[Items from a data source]
---

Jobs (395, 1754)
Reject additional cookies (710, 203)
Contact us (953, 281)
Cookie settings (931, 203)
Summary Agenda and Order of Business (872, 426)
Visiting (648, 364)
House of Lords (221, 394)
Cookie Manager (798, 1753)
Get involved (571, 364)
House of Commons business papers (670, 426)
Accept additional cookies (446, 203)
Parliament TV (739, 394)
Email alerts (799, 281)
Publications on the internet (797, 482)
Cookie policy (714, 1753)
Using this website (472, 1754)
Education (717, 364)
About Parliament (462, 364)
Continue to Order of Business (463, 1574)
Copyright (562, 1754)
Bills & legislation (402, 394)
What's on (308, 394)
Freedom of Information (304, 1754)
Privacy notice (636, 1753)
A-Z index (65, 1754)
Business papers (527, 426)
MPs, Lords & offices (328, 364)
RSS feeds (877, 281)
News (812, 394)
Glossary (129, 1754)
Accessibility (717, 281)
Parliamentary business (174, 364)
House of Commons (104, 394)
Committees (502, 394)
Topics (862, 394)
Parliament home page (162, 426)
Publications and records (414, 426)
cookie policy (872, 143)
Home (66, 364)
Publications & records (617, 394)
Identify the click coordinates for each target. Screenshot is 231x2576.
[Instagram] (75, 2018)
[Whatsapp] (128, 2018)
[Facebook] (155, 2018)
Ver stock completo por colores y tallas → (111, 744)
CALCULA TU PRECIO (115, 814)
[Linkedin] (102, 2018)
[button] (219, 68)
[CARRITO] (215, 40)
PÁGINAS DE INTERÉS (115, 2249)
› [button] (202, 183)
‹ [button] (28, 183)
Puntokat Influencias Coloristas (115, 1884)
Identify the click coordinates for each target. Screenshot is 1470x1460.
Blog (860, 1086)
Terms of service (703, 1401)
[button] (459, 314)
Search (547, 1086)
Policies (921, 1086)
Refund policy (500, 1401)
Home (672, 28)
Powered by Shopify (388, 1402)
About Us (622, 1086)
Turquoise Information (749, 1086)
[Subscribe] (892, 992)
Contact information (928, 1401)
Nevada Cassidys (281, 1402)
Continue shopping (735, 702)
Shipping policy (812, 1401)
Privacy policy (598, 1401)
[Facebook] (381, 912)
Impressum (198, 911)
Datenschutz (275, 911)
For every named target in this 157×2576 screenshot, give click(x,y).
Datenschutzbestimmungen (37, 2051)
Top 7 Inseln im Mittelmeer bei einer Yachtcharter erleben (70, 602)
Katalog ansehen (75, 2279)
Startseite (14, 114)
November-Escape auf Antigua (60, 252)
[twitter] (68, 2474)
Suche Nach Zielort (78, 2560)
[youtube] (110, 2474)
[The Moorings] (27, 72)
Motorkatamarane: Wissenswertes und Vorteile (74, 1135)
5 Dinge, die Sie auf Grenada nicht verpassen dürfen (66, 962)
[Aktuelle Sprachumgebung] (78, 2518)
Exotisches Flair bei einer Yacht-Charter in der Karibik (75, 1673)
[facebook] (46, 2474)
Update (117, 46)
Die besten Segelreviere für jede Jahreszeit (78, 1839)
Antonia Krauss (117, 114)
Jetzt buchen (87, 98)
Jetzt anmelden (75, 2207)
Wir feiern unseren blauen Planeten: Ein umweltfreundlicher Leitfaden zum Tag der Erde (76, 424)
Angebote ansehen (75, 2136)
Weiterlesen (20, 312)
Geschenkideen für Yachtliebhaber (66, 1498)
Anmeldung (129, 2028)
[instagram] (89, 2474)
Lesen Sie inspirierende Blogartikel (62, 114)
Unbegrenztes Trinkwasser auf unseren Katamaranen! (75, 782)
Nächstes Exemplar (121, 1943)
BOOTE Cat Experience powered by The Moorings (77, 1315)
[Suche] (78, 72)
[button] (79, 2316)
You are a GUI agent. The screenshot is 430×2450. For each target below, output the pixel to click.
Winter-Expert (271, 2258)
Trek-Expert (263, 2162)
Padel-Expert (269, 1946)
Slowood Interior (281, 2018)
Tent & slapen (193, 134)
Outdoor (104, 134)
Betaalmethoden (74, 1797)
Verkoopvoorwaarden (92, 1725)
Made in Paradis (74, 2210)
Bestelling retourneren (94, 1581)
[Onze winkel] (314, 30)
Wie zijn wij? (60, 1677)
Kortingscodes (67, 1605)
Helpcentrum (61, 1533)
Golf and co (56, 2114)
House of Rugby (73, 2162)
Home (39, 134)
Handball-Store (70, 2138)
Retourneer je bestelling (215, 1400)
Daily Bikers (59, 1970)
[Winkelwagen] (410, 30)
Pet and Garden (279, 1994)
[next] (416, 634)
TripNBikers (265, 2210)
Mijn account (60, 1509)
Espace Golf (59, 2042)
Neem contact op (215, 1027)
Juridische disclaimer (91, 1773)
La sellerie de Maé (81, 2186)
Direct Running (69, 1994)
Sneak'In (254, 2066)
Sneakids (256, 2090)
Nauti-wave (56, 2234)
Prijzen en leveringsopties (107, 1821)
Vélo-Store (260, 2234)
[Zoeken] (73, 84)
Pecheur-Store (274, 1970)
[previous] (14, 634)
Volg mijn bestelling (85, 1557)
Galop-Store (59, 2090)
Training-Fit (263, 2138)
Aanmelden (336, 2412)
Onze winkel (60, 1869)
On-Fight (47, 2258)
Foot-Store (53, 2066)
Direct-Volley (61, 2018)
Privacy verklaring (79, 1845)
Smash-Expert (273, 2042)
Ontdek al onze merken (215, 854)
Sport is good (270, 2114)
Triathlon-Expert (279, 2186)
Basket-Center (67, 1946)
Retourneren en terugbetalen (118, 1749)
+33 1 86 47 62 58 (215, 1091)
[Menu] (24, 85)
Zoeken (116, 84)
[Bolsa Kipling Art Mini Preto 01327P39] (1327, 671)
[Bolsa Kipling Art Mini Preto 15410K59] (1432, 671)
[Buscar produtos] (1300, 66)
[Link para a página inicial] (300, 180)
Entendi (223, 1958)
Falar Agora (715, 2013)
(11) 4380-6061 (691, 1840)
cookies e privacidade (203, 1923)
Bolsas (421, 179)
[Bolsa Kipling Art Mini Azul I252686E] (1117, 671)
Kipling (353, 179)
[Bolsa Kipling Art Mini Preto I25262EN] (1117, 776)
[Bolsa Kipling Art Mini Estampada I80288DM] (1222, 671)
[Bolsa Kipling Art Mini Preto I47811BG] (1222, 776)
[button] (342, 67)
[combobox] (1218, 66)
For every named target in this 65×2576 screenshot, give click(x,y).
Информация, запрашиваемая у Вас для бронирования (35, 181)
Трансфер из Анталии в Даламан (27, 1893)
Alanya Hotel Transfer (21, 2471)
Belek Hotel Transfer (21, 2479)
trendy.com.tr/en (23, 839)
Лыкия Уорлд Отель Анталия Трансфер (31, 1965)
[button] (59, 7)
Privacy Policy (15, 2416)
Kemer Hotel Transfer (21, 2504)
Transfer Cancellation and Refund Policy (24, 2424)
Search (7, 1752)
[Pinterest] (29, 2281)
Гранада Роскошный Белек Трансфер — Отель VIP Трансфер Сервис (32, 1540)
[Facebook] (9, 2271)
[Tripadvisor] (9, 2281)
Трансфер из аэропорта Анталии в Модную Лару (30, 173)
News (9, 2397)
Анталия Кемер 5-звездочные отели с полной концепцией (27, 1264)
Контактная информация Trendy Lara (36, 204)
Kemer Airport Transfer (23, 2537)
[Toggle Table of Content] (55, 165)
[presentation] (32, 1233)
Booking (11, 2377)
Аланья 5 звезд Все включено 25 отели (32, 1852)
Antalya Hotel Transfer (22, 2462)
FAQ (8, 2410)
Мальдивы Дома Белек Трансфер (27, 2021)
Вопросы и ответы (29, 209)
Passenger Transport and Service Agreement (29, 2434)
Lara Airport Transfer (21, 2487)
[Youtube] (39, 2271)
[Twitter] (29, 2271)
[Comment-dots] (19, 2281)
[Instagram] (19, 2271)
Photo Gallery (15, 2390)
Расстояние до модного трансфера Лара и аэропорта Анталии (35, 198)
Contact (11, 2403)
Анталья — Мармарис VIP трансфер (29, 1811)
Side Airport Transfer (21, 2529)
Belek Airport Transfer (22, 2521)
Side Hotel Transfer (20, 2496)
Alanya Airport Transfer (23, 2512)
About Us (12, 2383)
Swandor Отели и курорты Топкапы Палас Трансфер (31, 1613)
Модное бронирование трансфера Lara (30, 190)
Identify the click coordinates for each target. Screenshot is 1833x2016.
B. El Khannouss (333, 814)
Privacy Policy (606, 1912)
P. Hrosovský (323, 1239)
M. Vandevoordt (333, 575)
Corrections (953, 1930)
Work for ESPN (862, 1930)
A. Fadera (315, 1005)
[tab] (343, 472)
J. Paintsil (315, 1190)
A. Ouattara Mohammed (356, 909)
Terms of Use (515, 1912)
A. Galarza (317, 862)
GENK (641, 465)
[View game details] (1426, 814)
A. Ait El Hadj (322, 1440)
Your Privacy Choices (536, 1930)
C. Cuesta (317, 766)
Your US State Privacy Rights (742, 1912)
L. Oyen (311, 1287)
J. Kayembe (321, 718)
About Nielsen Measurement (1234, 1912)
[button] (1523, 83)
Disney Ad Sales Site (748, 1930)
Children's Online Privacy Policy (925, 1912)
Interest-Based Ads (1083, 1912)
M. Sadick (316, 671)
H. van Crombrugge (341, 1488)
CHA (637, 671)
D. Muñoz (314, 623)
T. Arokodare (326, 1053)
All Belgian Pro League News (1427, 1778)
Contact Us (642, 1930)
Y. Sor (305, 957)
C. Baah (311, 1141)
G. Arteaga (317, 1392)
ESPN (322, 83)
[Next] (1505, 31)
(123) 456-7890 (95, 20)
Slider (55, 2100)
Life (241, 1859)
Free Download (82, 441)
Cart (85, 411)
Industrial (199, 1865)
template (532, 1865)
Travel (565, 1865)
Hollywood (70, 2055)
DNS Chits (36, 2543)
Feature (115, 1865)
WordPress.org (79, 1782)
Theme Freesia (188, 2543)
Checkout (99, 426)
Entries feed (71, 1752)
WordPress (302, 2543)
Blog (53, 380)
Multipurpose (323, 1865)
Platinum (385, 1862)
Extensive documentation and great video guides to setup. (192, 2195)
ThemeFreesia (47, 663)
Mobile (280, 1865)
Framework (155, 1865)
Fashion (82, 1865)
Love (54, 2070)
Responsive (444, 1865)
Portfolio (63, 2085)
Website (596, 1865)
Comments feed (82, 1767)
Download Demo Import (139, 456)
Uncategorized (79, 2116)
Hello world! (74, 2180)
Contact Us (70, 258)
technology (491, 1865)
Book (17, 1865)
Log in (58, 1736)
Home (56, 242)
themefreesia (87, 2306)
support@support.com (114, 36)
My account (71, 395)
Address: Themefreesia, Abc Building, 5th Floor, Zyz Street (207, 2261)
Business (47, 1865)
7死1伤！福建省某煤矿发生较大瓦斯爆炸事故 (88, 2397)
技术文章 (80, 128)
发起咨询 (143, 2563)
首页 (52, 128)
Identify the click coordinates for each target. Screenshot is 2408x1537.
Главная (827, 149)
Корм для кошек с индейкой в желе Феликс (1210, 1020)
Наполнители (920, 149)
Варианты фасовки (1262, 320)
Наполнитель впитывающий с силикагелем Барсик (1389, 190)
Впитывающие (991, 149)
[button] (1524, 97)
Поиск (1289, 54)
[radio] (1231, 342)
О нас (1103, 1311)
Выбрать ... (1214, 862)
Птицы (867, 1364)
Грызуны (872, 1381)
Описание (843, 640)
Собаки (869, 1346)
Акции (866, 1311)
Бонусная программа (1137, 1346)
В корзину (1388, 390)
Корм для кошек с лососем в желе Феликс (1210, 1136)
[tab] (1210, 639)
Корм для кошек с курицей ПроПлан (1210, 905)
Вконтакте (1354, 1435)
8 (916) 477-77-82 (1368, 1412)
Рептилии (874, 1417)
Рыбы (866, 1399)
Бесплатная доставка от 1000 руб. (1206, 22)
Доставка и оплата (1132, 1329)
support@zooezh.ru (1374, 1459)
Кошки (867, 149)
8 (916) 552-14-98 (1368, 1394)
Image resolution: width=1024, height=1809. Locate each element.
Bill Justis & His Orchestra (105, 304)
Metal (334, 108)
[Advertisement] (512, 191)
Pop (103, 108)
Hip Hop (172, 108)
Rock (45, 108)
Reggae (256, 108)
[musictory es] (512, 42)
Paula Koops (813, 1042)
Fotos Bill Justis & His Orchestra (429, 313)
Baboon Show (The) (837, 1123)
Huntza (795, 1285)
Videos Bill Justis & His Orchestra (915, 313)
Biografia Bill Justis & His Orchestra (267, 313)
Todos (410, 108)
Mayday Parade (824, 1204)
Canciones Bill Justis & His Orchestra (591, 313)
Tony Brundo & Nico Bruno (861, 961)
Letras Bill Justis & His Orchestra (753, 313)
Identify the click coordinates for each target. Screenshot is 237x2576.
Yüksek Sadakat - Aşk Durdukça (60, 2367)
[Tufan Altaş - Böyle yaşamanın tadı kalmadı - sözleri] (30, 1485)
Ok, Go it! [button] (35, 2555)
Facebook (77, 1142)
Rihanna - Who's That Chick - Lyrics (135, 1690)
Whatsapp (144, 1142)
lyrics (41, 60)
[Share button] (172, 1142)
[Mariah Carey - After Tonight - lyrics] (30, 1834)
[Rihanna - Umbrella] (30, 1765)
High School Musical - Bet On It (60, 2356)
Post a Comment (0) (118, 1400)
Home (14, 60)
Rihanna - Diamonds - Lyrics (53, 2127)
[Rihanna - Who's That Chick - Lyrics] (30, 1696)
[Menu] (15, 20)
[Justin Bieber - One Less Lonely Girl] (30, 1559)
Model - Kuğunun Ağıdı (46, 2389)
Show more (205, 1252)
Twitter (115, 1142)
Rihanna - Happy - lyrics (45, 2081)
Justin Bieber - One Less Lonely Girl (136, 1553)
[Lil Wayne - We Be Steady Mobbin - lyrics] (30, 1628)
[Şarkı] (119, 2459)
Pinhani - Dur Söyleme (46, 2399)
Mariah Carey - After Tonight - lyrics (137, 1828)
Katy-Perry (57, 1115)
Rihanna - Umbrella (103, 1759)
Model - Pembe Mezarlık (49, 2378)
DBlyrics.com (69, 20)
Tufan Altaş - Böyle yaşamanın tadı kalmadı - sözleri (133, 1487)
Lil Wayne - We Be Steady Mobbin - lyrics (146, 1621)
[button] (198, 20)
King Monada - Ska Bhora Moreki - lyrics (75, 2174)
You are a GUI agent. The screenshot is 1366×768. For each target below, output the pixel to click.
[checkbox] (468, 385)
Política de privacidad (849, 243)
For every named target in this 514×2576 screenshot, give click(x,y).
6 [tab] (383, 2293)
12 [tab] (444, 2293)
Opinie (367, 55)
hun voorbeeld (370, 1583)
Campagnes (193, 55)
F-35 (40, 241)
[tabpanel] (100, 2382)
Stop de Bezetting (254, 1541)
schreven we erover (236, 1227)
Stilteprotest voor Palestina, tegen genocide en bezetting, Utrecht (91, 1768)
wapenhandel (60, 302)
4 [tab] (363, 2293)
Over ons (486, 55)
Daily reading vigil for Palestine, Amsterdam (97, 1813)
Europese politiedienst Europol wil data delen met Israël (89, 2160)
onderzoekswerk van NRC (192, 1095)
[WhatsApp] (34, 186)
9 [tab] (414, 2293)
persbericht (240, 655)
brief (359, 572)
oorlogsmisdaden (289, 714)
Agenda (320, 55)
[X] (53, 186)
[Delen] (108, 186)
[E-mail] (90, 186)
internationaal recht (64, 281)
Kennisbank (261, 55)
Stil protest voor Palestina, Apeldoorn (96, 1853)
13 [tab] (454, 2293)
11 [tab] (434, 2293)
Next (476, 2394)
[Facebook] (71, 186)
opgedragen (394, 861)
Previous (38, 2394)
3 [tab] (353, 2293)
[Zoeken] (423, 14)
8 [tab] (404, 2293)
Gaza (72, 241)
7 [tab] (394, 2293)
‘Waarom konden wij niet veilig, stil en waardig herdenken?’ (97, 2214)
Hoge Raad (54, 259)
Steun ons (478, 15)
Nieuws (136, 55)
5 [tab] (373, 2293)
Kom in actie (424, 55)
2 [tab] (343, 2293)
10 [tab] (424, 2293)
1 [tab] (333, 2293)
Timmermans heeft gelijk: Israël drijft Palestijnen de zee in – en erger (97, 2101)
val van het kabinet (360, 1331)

---

# EXERCISE AIM
Which lines of the data contain "Lonely"? Copy them all.

# RESPONSE BOX
[Justin Bieber - One Less Lonely Girl] (30, 1559)
Justin Bieber - One Less Lonely Girl (136, 1553)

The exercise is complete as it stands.